Mutiny is a novel reactive programming library.
It provides a simple but powerful asynchronous development model that lets you build reactive applications.
Mutiny can be used in any Java application exhibiting asynchrony. From reactive microservices, data streaming, event processing to API gateways and network utilities, Mutiny is a great fit.
We are living in a distributed world.
Most of the applications built nowadays are distributed systems. The Cloud, IoT, microservices, mobile application, even simple CRUD applications are distributed applications.
Still, developing distributed systems is hard!
Communications in distributed systems are inherently asynchronous and unreliable. Anything can go wrong, anytime, and often with no prior notice.
Network disruptions, unavailable services, software, or hardware failures are just a tiny subset of the wide variety of failures that can happen in distributed systems.
Correctly building distributed applications is a considerable challenge, as it requires re-assessing almost everything we know from traditional software development.
Most classic applications use a synchronous development model. Synchronous code is easy to reason about, more comfortable to write and read than asynchronous code, but it has some hidden cost. This cost emerges when building I/O intensive applications, quite common in distributed applications.
In general, these traditional applications assign one thread per request, and so they handle multiple concurrent requests with multiple threads. When the request processing needs to interact over the network, it uses that worker thread, which blocks the thread until the response has been received. This response may never come, so you need to add watchdogs handling timeouts and other resilience patterns. And, to handle more requests concurrently, you need to create more threads.
Threads come at a cost. Each thread requires memory, and the more threads you have, the more CPU cycles are used to handle the context switches. Thus, this model ends up being costly, limits the deployment density, and on the Cloud means that you pay bigger bills.

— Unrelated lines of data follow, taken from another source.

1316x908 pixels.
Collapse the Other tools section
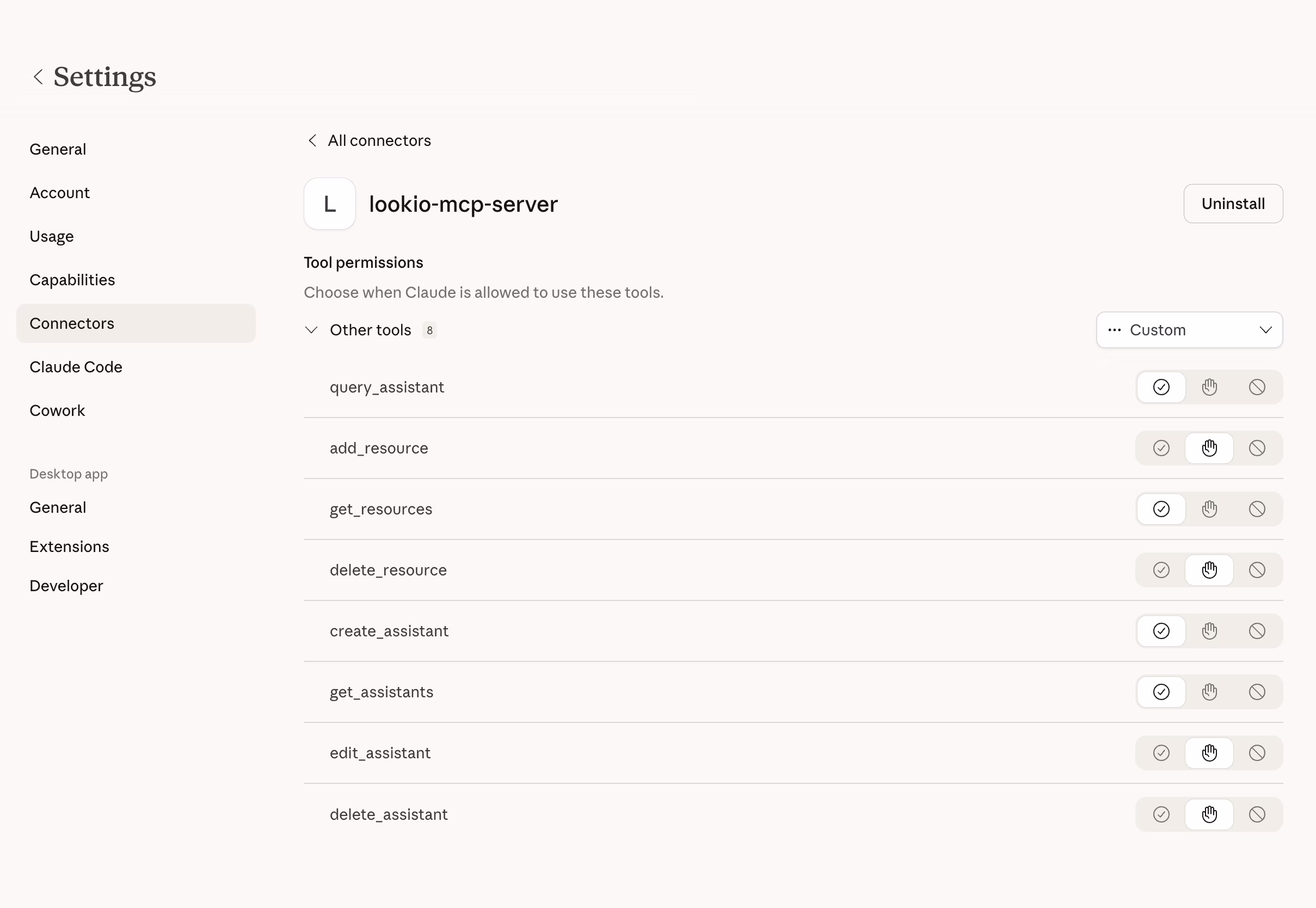pyautogui.click(x=311, y=330)
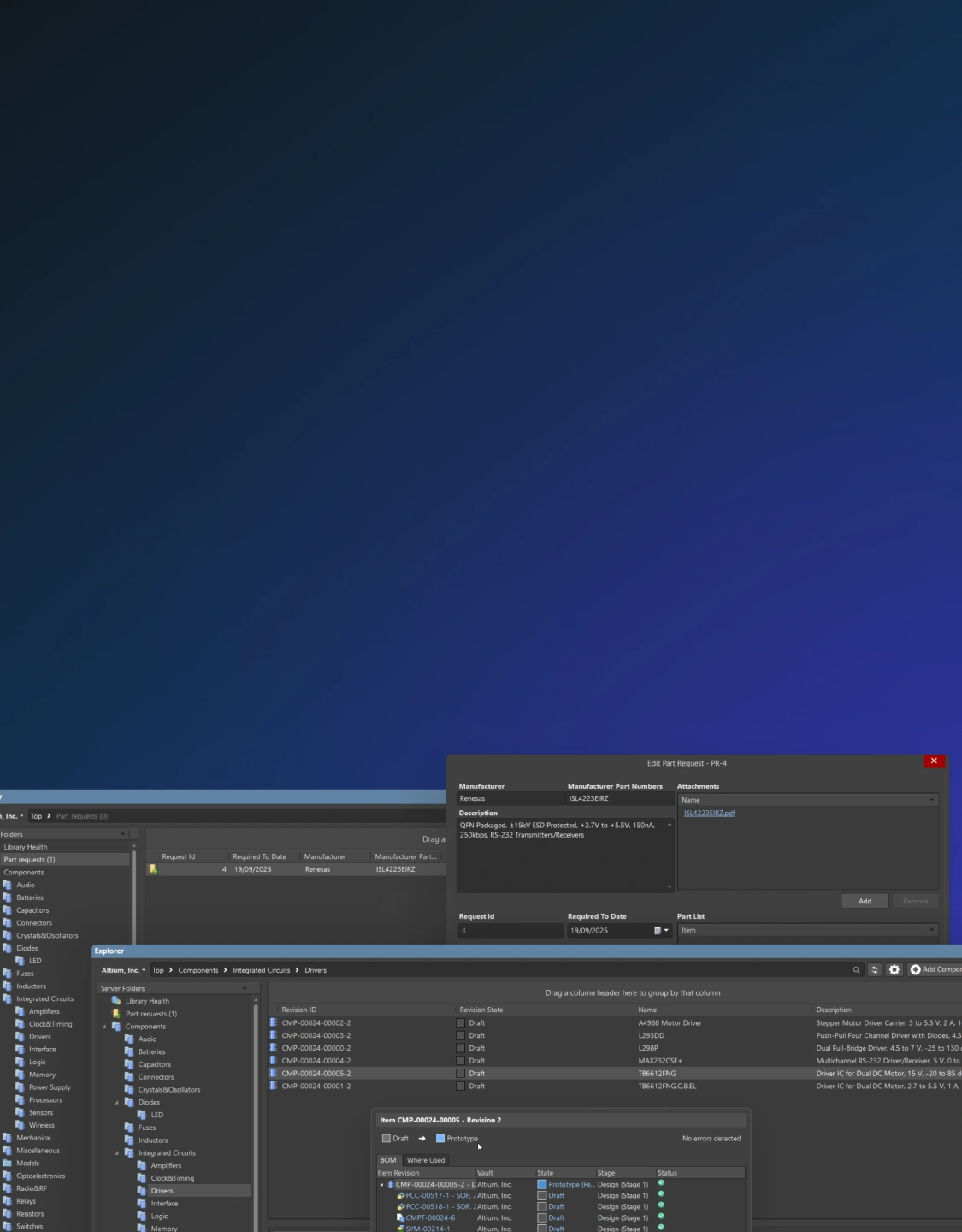This screenshot has height=1232, width=962.
Task: Click the Description text box scrollbar
Action: (x=670, y=856)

Fortunately, there is another way, and it relies on non-blocking I/O, an efficient way to handle I/O interactions that do not require additional threads. While applications using non-blocking I/O are more efficient and better suited for the Cloud’s distributed nature, they come with a considerable constraint: you must never block the I/O thread. Thus, you need to implement your business logic using an asynchronous development model.

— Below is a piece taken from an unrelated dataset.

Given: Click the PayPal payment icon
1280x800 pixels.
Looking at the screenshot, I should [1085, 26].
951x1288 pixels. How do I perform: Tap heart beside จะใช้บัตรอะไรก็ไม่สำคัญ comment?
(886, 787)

I/O is not the only reason why asynchronous is essential in Today’s systems. Most of the interactions in the real world are asynchronous and event-driven. Representing these interactions using synchronous processes is not only wrong; it also introduces fragility in your application.
Asynchronous is a significant shift. Mutiny helps you to take the plunge.
Mutiny is a reactive programming library. If you look on Wikipedia for reactive programming, you will find the following definition:
Reactive Programming combines functional programming, the observer pattern, and the iterable pattern.
While correct, we never found this definition very helpful. It does not convey clearly what’s reactive programming is all about. So, let’s make another definition, much more straightforward:
Reactive programming is about programming with data streams.
That’s it. Reactive programming is about streams and especially, observing them. It pushes that idea to its limit: with reactive programming, everything is a data stream.
With reactive programming, you observe streams and implement side-effects when something flows in the stream:
It’s asynchronous by nature as you don’t know when the data is going to be seen. Yet, reactive programming goes beyond this. It provides a toolbox to compose streams and process events.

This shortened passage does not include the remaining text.